*What to produce*
Leave out all pictures and retype exactly the lines from the one with "Repost Annie Zaleski's" through the last line of the material.

*Record extracts*

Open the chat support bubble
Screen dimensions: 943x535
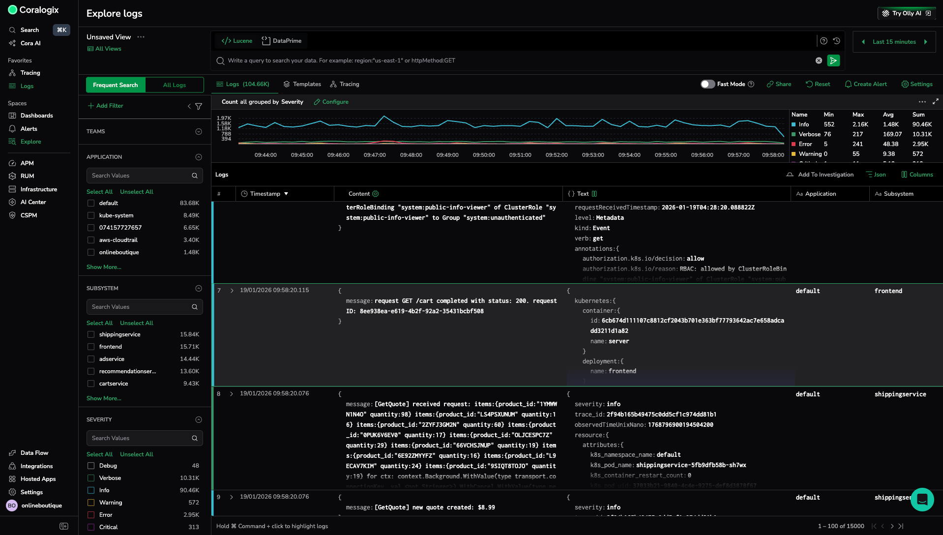point(922,500)
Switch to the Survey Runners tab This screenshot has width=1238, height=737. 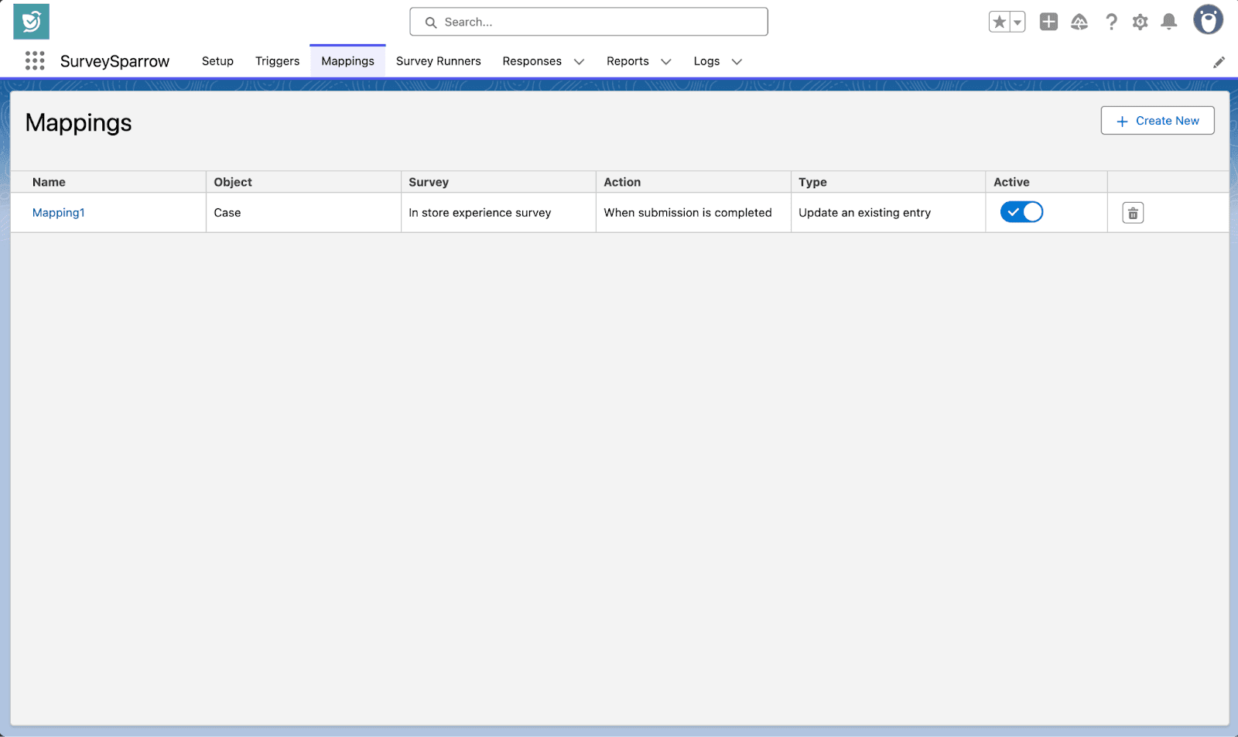pyautogui.click(x=438, y=61)
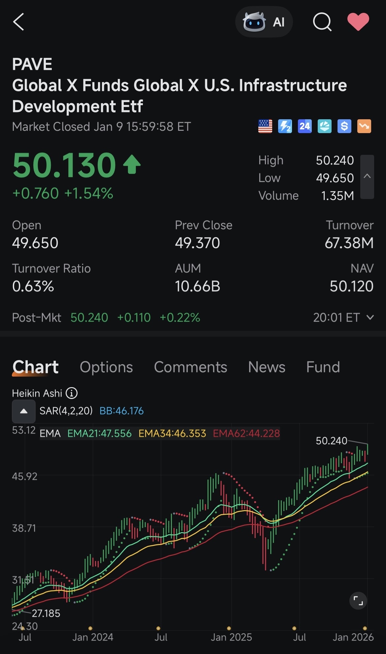Screen dimensions: 386x654
Task: Open the Fund tab
Action: [x=323, y=367]

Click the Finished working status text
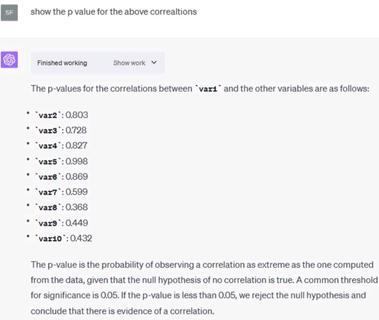(x=62, y=63)
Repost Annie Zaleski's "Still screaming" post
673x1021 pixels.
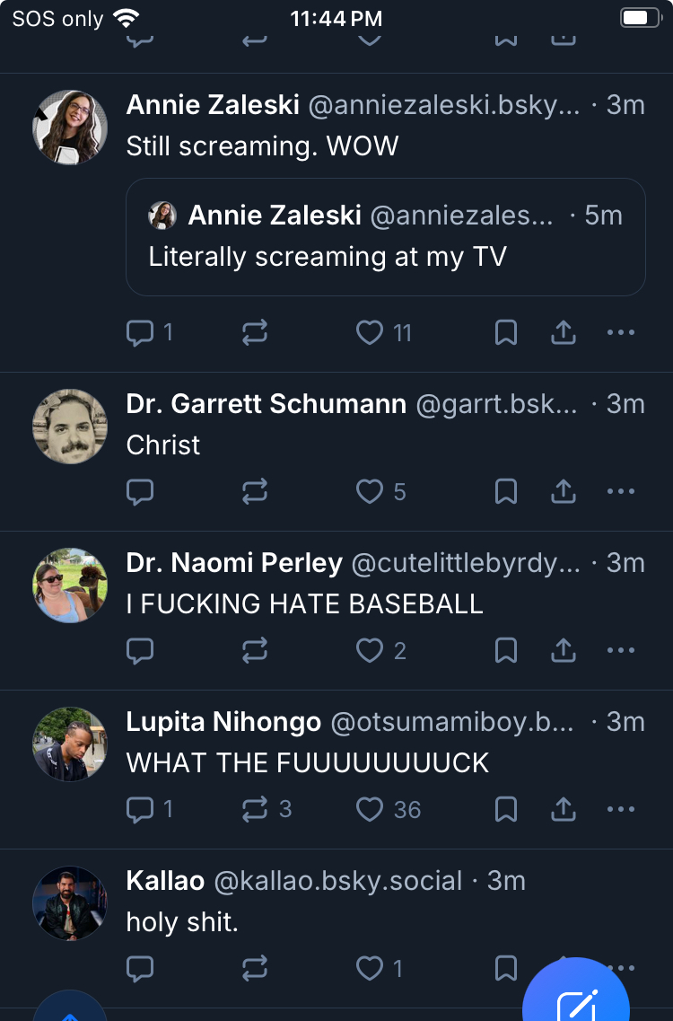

*Reply to the exercise*
Repost Annie Zaleski's "Still screaming" post
673x1021 pixels.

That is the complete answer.